The third validation exercise takes the implied capital stocks to the expansive literature that tests dynamic investment models through the lens of the investment-q relation. For example, Peters and Taylor (2017), using intangible capital accumulation parameters derived from BEA-NSF macroeconomic data, show that incorporating measures of intangible capital stocks strengthen this relation. We find that investment-q regressions using our parameters perform similarly to Peters and Taylor (2017) capital stock measures based on BEA parameter estimates.

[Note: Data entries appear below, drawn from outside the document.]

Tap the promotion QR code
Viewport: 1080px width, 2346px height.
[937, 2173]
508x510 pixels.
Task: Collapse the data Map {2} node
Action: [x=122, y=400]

The final validation exercise confirms that the implied book value of intangible assets has meaningful explanatory power beyond the standard measures usually included in share price regressions used in accounting studies on financial statement informativeness such as in Ohlson (1995). Cross-sectional regressions of firm prices on book equity and earnings have a better fit when we include adjustments implied by our estimated stocks and flows of intangible assets.

In summary, we exploit public-to-public acquisitions – where market prices of intangibles are revealed during the process of the transaction.  These prices allow us to econometrically justify key parameters in models of intangible asset investment and accumulation used by economists, accountants and policy makers. The improved and refined parameter estimates are important in today’s economy for at least two reasons. First, any improvements to the depreciation rates of knowledge and organizational capital give us more accurate insights about the relative role of intangibles in the economy, while the rates themselves are crucial inputs for estimates of returns to intangible investment. Second, existing estimates of these depreciation rates lack within-industry variation and many parameter estimates are simply ad-hoc. The resulting estimates of intangible assets are thus difficult to compare, and it can be challenging to diagnose the key structural assumptions or data inputs. In contrast, our transparent, publicly-available data invites a methodology that rests on few structural assumptions.

References:

Corrado, C. A., & Hulten, C. R. (2014). Innovation accounting. In Measuring Economic Sustainability and Progress (pp. 595-628). University of Chicago Press.
Eisfeldt, A. L., & Papanikolaou, D. (2013). Organization capital and the cross‐section of expected returns. The Journal of Finance68(4), 1365-1406.
Kogan, L., Papanikolaou, D., Seru, A., & Stoffman, N. (2017). Technological innovation, resource allocation, and growth. The Quarterly Journal of Economics132(2), 665-712.
Peters, R. H., & Taylor, L. A. (2017). Intangible capital and the investment-q relation. Journal of Financial Economics123(2), 251-272.


  1. The bias to earnings is most prominent when the firm is rapidly growing.